**Document section**
L Opens Friday, Sept. 24, at the Elision Playhouse in Crystal: Classical Actors Ensemble: “Hamlet.” CAE is the only Twin Cities theater company exclusively dedicated to English Renaissance drama. But they’ve never done “Hamlet” until now. In the words of Joseph Papke, producing artistic director, “It’s an apt time for this production: like us, the characters are also living in a time of uncertainty and anxiety while actively adapting to a new ‘normal.’” CAE will give its production a contemporary setting, perhaps to underscore the similarities between then and now? Jacob Hooper will play the conflicted young prince (“To be, or not to be?”). 7:30 p.m. FMI and tickets ($18-42). Through Oct. 17.

Do something out of the ordinary (way out)

L Friday, Sept. 24, at Finnegans Brew Co.: Danger Boat Comedy Presents Live Improv Comedy Meat Raffle. Danger Boat is the company behind The Theater of Public Policy (T2P2), and all proceeds will benefit Firefighters for Healing, a super worthy cause. This event is free to attend, raffle tickets are $2-3 and there will be beer. The live, unscripted short-form comedy may or may not include chicken jokes. Prime meat selections will range in value from $25-50, with multiple chances to win. Firefighters for Healing is a local nonprofit that supports burn survivor patients and helps firefighters and first responders whose lives are changed by a medical diagnosis or line-of-duty injury. 7-9 p.m. No tickets or registration necessary. Can’t make it to this one? Life has given you two more chances: Friday, Oct. 8, and Friday, Oct. 22. 817 S. 5th Ave., Minneapolis.

**Data extracts**
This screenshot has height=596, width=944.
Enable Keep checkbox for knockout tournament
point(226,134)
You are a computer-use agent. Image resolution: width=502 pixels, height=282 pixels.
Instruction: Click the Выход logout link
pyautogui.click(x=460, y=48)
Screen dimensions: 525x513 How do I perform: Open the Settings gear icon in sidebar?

* * *

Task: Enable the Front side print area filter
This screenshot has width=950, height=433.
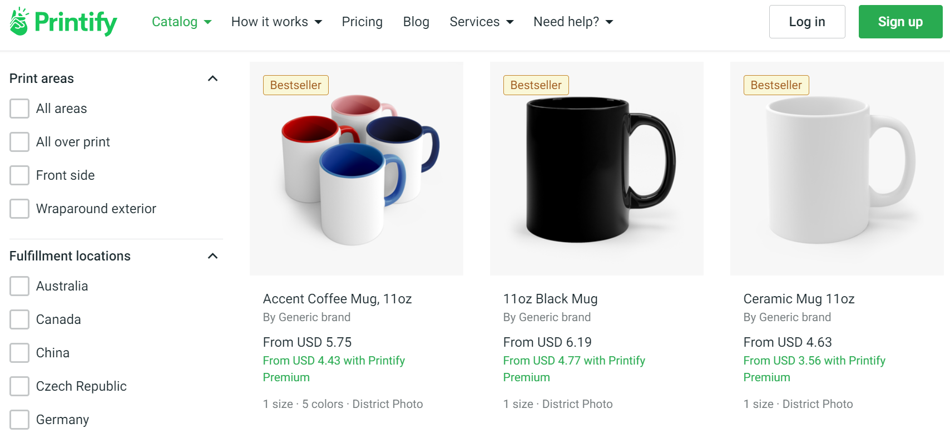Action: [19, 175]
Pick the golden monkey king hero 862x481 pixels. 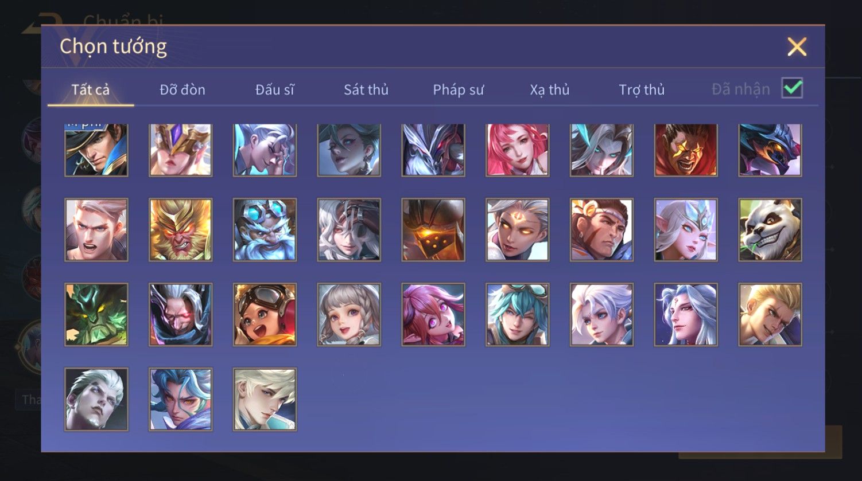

==

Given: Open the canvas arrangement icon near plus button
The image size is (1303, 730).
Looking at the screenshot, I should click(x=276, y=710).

**Activities**
1. In the events listing, who will play the prince in the Classical Actors Ensemble's "Hamlet"?
2. Using the events listing, explain in one to three sentences why Joseph Papke calls this an apt time for the "Hamlet" production.

**Expected results**
1. Jacob Hooper

2. Papke says that, "like us," the play's characters are living in a time of uncertainty and anxiety while actively adapting to a new "normal."